*EXTRACTED TEXT*.

----------------

The coming of the war had a bracing effect on Douglass; to him the conflict was a crusade for freedom. Because in his thinking the purpose of the war was the emancipation of the slaves, he was anxious that the Negro himself strike a blow. When President Lincoln called for volunteers immediately after the firing on Fort Sumter, Douglass urged colored men to form militia companies. He advised the President “How to End the War”: “Let the slaves and the free colored people be called into service and formed into a liberating army, to march into the South and raise the banner of Emancipation among the slaves.”
When it became clear that Lincoln could not be rushed, Douglass’ criticisms became severe. His tone grew less impatient, however, when “the slow coach at Washington” finally began to move. Lincoln’s signing of the Emancipation Proclamation somewhat mollified Douglass, and he was nearly won over after exposure to Lincoln’s charm at two White House visits.
Too old to bear arms himself, he served as a recruiting agent, traveling through the North exhorting Negroes to sign up. His first enrollee was his son Charles; another son soon followed suit. Douglass’ success as a recruiting agent led him to expect a military commission as an assistant adjutant general under General Lorenzo Thomas. Douglass had talked with Secretary of War Stanton and had gone away believing the commission had been promised. But it never came.

----------------

*SOURCE EXCERPT*.
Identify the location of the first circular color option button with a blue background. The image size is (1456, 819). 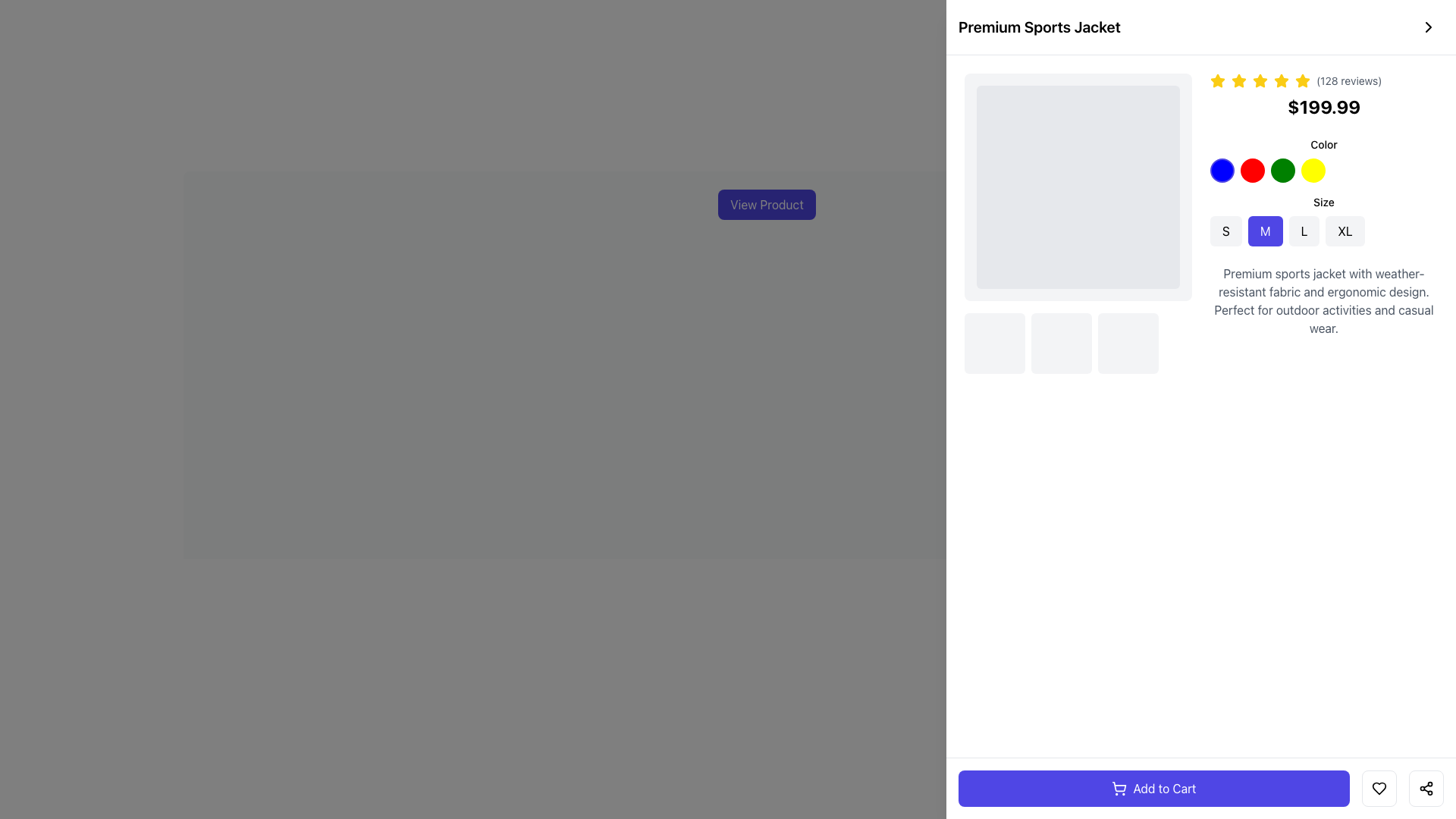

----------------

*WHAT TO DO*.
1. In the passage on Douglass during the Civil War, who was the first enrollee he signed up as a recruiting agent?
2. Please continue the passage on Douglass during the Civil War, picking up after its final sentence.

*OUTPUTS*.
1. His son Charles.

2.
After the war Douglass became a staunch supporter of the Republican party. His quadrennial delivery of the Negro vote did not go unrewarded; three G.O.P. presidents had political plums for him: Marshal of the District of Columbia, Recorder of Deeds for the District, and Minister to Haiti.
During these last twenty years of Douglass’ life he was the figure to whom the mass of Negroes chiefly looked for leadership. Booker T. Washington and W. E. B. Du Bois were ready in the wings, but neither was prepared to step to the center of the stage until 1895, the year Douglass died. In the seventies and eighties the colored people looked to Douglass for counsel on the correct line to take on such matters as the annexation of Santo Domingo and the Negro exodus from the South. He had no choice but to assume such responsibilities as commending Clara Barton for opening an establishment in Washington to give employment to Negro women, explaining the causes for the mounting number of lynchings, and urging Negroes not to take too literally the Biblical injunction to refrain from laying up treasures on earth.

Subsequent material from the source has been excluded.